● Pasaje citado:

Cuando el Estado adoptó medidas sanitarias para enfrentar el covid- 19, ordenó a las personas no salir de sus hogares, cerró establecimientos donde pudieran reunirse, impuso cuarentenas obligatorias, obligó a solicitar permisos transitorios para circular, facilitó su trámite a través de internet, y dispuso que carabineros y militares controlaran distintos puntos de las ciudades para vigilar que los vecinos cumplieran con esas obligaciones. Para el Estado, todos estamos en condiciones de ejecutar estos deberes básicos. Pero hay algunos que simplemente no pueden cumplir con ninguna de esas medidas, aunque quisieran. Son los invisibles, aquellos que han transformado la calle en su hogar, que duermen en carpas o similares, en rincones de parques o al costado de las autopistas, que se agrupan para cuidarse de quienes, a veces, se divierten a su costa.

● Comprueba tu comprensión:
1. En el pasaje sobre las medidas sanitarias ante el covid-19, ¿a quiénes encargó el Estado controlar distintos puntos de las ciudades?
2. Escribe la continuación del pasaje sobre las personas que viven en la calle durante la pandemia, a partir de su última oración.

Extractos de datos
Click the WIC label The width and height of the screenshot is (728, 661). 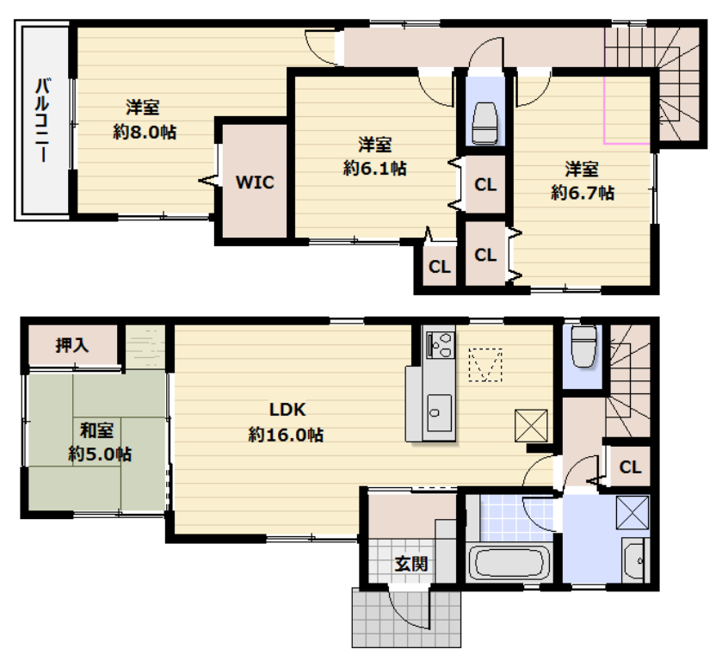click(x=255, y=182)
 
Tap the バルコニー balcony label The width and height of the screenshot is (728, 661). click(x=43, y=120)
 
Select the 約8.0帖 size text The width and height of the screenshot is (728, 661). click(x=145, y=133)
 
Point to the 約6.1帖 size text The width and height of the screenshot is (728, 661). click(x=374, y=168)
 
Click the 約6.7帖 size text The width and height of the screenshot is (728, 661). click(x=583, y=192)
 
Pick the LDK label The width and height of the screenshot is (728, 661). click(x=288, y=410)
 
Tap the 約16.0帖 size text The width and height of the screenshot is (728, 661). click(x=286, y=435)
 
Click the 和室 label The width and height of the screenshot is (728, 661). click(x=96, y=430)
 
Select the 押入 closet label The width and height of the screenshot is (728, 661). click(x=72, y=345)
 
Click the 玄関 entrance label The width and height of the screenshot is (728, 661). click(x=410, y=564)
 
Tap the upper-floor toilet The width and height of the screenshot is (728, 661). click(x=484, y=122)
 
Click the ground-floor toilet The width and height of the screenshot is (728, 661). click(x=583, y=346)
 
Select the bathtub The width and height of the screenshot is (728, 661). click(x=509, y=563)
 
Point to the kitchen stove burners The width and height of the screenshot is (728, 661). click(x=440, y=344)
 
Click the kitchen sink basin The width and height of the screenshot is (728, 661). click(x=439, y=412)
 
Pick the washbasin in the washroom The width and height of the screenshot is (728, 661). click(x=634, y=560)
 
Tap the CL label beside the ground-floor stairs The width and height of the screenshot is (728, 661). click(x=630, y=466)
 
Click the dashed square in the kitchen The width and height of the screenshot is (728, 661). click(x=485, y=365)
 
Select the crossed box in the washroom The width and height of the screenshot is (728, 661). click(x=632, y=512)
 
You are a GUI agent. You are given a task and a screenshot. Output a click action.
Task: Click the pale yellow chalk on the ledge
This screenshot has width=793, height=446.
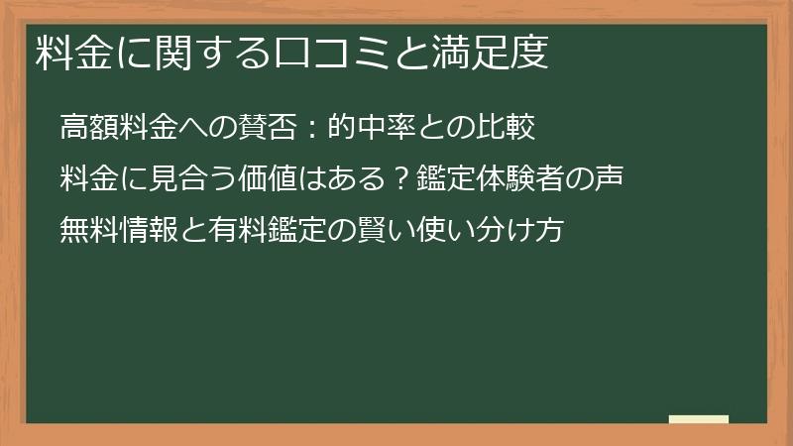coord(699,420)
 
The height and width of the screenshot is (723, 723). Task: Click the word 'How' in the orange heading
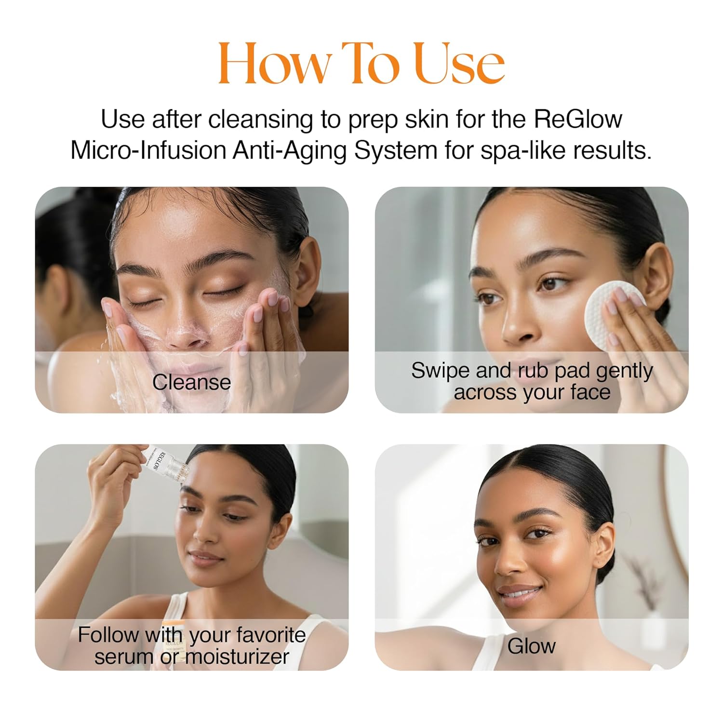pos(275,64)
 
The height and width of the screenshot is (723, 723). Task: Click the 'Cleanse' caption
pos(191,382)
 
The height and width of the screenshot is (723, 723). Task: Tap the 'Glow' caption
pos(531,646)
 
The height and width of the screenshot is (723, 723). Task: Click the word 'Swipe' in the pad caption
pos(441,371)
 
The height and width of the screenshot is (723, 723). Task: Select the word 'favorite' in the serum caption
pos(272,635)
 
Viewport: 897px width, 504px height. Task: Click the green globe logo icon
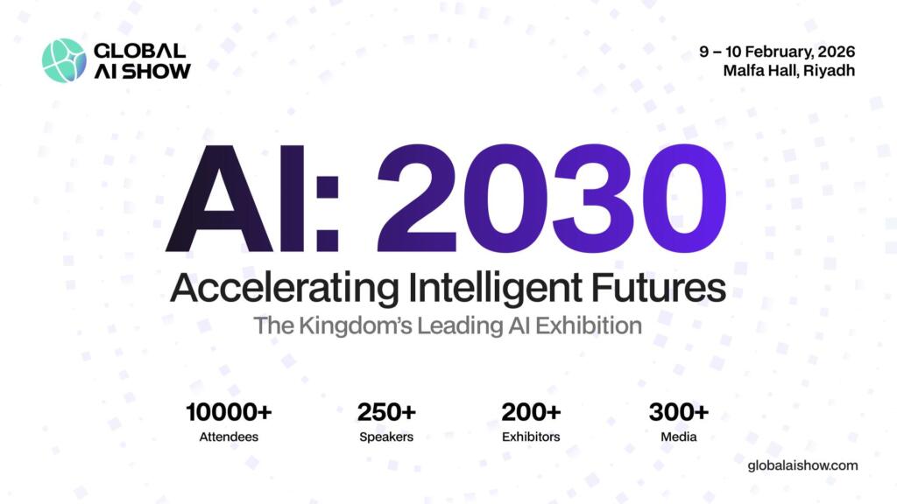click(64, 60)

...

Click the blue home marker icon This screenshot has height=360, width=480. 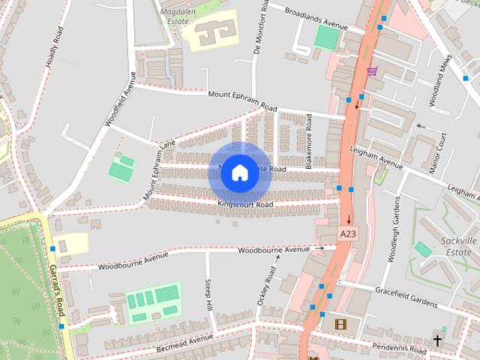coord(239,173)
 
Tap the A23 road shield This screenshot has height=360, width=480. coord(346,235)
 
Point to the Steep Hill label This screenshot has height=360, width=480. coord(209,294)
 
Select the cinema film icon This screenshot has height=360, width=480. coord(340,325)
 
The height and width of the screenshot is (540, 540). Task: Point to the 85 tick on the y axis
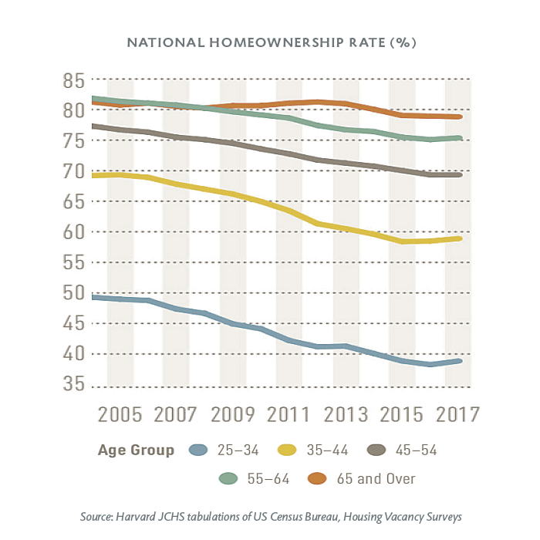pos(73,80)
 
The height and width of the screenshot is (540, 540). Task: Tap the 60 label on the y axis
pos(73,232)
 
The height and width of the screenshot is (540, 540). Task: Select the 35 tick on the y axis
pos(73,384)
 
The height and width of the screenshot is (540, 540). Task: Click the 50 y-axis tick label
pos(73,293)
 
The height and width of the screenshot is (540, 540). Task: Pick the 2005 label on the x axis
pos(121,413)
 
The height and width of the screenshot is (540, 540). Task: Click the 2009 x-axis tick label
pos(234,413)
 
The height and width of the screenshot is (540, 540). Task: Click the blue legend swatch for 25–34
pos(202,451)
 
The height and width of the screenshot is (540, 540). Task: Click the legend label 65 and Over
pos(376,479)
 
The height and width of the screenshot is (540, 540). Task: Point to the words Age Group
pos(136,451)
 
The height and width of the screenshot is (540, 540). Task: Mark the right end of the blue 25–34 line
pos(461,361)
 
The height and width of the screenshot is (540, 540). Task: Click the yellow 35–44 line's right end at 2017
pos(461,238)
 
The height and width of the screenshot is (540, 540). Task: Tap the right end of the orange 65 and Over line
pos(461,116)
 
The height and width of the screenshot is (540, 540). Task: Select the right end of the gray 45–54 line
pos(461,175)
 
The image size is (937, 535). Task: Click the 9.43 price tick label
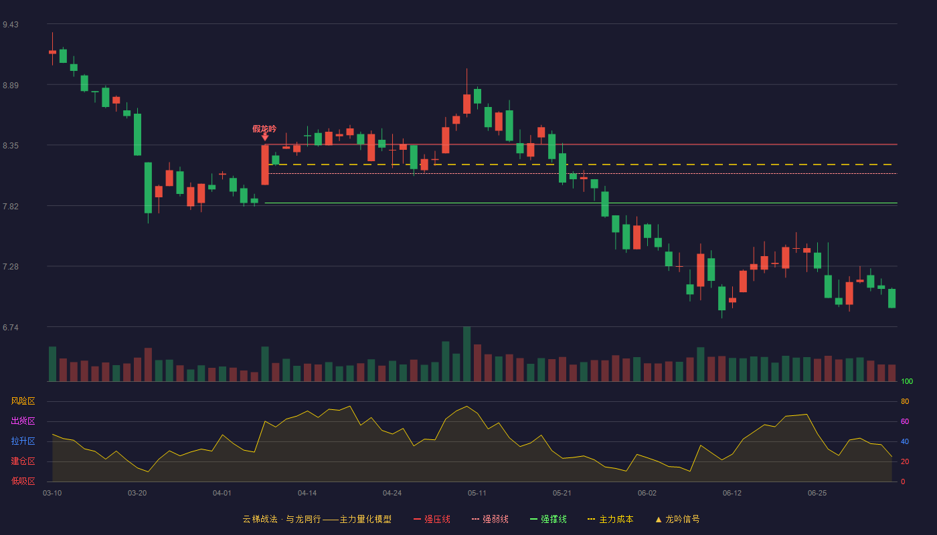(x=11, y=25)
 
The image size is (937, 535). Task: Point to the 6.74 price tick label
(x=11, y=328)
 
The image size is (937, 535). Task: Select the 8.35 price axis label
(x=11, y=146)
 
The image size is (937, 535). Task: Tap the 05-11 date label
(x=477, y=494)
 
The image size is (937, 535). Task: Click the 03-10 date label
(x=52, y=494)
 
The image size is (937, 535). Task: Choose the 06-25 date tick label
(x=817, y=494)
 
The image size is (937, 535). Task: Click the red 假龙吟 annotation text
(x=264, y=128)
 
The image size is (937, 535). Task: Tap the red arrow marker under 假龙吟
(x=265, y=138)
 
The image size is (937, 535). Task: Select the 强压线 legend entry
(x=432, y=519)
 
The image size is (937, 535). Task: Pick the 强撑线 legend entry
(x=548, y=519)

● Respuestas:
1. A carabineros y militares.

2.
Con la ciudad en cuarentena para protegernos de esta crisis sanitaria, los lugares que ellos transitaban están vacíos, las personas a las cuales les pedían dinero para alimentarse han desaparecido, y los comercios que les reconocían algo de dignidad —porque les entregaban agua, comida o bien les permitían utilizar sus baños— están cerrados. Lo que para nosotros es autocuidado para ellos es una tragedia, porque si ya en la cotidianeidad sobrevivir es un desafío, subsistir en tiempos de pandemia es heroico. Lo invisible se nota incluso en el control. Mientras policías y militares fiscalizan que los vehículos, las personas paseando sus mascotas y los motociclistas repartiendo comida muestren sus autorizaciones, los de la calle, a una cuadra de dichos controles, observan ese mundo ajeno. Ellos no necesitan permiso ni salvoconducto, porque sencillamente no existen para los mandatos del Leviatán sanitario.
Estos tiempos son como los que relató László Krasznahorkai en su ‘Melancolía de la resistencia’, cuando escribió: ‘El orden de las costumbres había quedado en entredicho, el caos se expandía sin freno y destruía los hábitos diarios, el futuro era pérfidamente oscuro, el pasado imposible de recordar, y el funcionamiento de la vida cotidiana se había vuelto hasta tal punto imprevisible que solo se podía reaccionar con resignación’. Cuando en Santiago el otoño se asoma con la melancolía de los árboles, con temperaturas que permiten olvidar un largo verano y mientras muchos se alegran naturalmente por las primeras gotas de lluvia en tiempos de una brutal sequía, los invisibles saben que vienen tiempos oscuros, que el Estado no es su refugio, que para la política no importan, que la caridad estará desbordada, que el confinamiento para ellos es y será imposible, y que el amparo más próximo para sus vidas es esperar el destino en sus carpas cerca de la Posta Central.